→ What the exercise asks: Copy the rows below verbatim, beginning with the first line and continuing through the line that contains "click(x=344, y=239)", both included.
..............................
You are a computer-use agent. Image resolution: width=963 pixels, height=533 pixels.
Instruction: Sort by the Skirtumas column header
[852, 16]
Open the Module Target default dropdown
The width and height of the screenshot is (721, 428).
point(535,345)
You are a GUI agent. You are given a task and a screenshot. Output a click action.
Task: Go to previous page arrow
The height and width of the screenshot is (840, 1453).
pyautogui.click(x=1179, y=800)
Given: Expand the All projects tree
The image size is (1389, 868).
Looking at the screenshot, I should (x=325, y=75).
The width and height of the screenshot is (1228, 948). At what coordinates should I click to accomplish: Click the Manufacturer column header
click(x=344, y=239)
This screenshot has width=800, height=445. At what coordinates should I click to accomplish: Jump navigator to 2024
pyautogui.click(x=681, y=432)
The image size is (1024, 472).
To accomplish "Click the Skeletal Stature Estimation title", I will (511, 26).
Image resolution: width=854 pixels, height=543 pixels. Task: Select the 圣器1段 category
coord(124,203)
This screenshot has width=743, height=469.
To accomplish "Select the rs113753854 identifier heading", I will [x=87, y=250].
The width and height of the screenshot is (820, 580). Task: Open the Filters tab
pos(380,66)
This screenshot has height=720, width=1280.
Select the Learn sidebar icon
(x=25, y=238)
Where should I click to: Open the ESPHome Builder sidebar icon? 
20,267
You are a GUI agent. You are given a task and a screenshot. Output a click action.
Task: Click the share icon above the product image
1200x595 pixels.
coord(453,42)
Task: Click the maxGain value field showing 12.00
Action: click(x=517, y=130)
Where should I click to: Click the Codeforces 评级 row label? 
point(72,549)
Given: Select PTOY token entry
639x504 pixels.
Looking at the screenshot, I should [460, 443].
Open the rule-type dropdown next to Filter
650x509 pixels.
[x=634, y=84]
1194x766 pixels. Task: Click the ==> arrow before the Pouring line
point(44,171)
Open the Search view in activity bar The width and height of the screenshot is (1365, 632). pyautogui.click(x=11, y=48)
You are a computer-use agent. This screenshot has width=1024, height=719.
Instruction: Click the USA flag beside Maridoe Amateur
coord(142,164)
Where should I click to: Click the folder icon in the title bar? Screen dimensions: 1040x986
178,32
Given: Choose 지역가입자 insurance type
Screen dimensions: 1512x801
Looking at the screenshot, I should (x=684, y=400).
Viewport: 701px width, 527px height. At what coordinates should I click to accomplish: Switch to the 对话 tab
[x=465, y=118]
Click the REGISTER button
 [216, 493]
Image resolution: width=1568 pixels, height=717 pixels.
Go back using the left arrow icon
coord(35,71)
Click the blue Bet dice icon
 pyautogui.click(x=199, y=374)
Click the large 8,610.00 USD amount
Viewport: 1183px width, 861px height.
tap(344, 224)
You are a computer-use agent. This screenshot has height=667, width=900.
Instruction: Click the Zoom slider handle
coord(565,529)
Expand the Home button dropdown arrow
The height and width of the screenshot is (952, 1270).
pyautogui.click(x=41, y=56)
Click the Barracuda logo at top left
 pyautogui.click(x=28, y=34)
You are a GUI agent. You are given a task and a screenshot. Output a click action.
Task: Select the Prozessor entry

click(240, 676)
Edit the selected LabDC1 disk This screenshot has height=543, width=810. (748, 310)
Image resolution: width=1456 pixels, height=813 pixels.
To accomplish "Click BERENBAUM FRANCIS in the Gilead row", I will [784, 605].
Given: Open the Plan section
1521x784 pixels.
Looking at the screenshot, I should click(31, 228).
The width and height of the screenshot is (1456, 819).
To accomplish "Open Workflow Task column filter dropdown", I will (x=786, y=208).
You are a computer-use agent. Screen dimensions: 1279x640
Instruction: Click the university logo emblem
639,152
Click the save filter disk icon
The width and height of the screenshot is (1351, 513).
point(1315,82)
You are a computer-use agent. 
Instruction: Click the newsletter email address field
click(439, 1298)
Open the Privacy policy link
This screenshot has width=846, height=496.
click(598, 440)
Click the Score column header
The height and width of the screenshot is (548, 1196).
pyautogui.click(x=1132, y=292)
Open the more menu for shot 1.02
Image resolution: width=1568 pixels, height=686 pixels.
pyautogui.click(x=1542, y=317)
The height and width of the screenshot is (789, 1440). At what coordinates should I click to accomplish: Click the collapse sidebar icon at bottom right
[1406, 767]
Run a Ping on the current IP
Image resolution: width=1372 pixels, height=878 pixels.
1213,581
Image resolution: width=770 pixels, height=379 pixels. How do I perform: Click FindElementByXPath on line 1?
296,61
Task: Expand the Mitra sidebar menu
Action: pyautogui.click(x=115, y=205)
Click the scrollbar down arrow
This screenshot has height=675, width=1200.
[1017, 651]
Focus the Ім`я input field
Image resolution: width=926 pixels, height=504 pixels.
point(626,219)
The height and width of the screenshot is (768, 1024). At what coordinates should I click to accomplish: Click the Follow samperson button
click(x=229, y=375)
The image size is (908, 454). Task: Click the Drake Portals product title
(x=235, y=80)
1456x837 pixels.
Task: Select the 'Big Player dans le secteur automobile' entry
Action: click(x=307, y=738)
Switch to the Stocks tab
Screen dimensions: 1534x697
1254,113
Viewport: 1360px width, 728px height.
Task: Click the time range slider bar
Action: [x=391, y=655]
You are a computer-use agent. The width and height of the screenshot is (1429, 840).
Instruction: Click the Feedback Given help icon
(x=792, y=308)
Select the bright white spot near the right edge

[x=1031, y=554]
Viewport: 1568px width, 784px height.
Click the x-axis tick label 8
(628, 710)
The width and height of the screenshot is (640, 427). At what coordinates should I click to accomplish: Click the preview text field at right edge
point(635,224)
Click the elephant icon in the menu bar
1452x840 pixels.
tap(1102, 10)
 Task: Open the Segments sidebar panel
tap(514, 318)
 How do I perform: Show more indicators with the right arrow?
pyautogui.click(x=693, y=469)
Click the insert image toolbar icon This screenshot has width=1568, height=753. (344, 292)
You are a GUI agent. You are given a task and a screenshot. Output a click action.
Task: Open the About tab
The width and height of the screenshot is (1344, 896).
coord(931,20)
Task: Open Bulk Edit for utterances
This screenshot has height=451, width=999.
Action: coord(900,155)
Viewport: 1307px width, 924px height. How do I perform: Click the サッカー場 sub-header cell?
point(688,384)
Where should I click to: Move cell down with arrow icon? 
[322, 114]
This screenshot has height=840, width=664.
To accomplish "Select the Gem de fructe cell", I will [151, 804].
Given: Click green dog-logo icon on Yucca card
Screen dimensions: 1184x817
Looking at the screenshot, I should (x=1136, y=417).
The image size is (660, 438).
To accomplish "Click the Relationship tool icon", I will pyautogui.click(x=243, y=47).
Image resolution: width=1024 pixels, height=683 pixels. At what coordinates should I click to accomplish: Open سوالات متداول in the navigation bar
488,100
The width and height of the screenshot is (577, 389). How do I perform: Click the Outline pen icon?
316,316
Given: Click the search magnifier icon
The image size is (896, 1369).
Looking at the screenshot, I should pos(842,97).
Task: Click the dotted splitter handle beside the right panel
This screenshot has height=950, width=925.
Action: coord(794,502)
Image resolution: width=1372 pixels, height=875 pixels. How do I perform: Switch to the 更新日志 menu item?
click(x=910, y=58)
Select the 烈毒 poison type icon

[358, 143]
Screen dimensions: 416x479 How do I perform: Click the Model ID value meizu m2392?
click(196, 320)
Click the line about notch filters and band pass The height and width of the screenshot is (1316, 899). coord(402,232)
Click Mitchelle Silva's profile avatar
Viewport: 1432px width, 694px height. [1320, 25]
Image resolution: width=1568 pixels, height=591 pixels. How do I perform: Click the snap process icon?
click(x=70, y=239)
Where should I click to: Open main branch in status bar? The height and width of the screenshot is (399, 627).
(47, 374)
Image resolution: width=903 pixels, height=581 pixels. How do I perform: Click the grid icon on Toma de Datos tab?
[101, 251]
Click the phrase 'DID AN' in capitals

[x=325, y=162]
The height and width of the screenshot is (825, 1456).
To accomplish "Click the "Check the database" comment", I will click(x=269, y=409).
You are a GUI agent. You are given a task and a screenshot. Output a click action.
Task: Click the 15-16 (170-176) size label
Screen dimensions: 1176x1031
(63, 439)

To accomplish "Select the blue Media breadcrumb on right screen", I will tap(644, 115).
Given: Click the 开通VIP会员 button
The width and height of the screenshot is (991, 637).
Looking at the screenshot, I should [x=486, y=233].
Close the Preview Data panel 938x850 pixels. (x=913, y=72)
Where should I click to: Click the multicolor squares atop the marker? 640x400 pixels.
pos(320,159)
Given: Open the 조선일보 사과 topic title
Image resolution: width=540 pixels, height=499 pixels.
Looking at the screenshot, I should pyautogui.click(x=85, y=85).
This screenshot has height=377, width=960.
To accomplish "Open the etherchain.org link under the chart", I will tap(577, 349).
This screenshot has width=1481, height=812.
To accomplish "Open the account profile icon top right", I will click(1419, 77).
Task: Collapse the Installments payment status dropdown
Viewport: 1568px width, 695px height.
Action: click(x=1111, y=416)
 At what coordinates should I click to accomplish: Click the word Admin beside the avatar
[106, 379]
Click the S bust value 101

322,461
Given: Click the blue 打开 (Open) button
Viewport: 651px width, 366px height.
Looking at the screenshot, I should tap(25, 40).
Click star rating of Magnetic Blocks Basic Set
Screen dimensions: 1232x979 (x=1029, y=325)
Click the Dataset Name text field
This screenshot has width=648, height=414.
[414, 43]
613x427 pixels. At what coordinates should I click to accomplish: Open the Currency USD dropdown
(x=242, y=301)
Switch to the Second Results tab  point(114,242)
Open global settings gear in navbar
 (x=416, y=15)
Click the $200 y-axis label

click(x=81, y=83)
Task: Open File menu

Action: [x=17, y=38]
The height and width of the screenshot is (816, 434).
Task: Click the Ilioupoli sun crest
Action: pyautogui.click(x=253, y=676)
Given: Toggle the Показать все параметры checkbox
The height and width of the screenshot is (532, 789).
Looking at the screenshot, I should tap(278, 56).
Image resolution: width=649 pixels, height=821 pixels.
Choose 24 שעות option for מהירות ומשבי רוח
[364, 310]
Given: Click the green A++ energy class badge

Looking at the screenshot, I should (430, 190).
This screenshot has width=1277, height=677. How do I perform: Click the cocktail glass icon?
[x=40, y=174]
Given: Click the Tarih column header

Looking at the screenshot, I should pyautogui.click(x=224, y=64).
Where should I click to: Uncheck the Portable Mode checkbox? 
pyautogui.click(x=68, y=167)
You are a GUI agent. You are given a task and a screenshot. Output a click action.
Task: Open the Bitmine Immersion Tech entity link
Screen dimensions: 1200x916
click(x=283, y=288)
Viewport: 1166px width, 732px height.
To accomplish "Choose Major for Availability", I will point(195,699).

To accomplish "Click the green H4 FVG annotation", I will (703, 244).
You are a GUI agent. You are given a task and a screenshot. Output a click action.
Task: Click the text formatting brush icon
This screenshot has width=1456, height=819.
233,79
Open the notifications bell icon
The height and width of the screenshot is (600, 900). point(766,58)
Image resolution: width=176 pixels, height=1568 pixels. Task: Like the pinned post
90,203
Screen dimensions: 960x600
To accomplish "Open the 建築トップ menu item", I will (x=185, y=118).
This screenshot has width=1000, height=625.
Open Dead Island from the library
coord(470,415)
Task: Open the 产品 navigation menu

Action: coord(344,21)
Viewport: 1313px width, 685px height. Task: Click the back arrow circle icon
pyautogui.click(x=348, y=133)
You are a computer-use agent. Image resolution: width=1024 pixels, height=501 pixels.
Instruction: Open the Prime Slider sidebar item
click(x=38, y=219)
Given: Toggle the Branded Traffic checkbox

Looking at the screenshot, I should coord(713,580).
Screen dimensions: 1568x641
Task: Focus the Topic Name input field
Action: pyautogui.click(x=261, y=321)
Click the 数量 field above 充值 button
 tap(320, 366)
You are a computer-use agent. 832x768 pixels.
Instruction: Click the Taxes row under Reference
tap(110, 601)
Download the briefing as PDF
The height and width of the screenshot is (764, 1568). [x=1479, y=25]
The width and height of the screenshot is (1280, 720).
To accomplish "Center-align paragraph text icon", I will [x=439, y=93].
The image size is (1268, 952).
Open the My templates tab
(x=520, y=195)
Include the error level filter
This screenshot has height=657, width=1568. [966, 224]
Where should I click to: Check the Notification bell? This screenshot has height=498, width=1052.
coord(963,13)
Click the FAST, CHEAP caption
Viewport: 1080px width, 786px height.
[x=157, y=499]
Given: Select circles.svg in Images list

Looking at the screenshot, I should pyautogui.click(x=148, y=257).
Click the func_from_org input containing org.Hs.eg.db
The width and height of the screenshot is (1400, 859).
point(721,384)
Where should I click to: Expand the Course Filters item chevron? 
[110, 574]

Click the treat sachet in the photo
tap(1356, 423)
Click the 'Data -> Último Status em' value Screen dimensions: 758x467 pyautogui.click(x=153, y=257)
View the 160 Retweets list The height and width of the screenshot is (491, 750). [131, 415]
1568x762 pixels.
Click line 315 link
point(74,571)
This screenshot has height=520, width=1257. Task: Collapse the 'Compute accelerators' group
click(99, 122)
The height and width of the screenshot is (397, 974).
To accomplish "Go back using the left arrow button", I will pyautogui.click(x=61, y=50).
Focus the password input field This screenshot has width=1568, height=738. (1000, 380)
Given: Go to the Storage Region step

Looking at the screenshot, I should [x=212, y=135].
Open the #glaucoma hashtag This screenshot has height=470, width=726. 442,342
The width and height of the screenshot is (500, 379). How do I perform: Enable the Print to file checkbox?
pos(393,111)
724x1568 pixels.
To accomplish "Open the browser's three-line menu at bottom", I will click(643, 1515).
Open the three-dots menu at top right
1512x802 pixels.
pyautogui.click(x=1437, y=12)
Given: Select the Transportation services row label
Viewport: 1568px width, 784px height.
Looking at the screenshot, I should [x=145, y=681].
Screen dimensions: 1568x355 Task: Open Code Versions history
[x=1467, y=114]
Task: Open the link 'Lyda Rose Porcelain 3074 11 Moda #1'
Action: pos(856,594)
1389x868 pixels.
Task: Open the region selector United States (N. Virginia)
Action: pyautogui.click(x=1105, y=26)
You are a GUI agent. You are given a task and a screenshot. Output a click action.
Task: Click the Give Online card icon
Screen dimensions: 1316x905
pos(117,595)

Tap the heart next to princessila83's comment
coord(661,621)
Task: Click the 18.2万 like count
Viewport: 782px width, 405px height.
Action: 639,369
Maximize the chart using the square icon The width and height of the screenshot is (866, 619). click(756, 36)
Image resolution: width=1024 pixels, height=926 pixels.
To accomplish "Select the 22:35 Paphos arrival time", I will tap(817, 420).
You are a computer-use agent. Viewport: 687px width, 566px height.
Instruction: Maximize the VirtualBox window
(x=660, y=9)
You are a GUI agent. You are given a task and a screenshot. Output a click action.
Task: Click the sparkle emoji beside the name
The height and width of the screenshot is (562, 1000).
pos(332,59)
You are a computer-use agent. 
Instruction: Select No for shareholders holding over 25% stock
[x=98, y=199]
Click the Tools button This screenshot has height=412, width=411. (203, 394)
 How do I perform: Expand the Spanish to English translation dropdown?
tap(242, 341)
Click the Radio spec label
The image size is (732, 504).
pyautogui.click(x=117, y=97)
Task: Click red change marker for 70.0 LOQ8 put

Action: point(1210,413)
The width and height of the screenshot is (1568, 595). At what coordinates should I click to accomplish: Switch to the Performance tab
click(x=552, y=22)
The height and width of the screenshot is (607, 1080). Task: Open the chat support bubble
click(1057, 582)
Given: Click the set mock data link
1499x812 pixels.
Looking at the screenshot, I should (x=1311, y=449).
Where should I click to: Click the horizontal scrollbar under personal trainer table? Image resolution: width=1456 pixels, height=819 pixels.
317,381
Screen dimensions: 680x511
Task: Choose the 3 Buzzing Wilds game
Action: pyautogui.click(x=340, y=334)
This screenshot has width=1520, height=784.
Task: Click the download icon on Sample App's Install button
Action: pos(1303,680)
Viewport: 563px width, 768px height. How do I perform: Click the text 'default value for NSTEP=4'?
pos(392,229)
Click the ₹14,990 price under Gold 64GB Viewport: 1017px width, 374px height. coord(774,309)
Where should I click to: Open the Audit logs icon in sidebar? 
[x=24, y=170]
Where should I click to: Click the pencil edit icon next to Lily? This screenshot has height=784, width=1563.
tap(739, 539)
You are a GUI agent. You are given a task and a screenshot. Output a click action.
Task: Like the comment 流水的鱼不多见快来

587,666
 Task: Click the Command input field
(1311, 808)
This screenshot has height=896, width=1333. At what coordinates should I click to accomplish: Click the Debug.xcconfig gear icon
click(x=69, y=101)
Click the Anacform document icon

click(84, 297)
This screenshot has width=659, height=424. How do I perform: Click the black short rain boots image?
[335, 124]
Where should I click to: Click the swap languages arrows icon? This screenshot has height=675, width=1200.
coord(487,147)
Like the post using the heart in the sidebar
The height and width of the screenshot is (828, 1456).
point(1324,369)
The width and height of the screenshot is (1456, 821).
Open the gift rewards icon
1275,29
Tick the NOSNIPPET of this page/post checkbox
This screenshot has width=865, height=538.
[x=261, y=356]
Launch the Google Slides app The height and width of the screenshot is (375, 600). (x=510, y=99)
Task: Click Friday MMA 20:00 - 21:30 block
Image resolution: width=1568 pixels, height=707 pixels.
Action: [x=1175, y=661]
..............................
→ Problem solution:
You are a computer-use agent. Image resolution: width=963 pixels, height=533 pixels.
Instruction: Sort by the Skirtumas column header
[852, 16]
Open the Module Target default dropdown
The width and height of the screenshot is (721, 428).
point(535,345)
You are a GUI agent. You are given a task and a screenshot. Output a click action.
Task: Go to previous page arrow
The height and width of the screenshot is (840, 1453).
pyautogui.click(x=1179, y=800)
Given: Expand the All projects tree
The image size is (1389, 868).
Looking at the screenshot, I should (x=325, y=75).
The width and height of the screenshot is (1228, 948). At what coordinates should I click to accomplish: Click the Manufacturer column header
click(x=344, y=239)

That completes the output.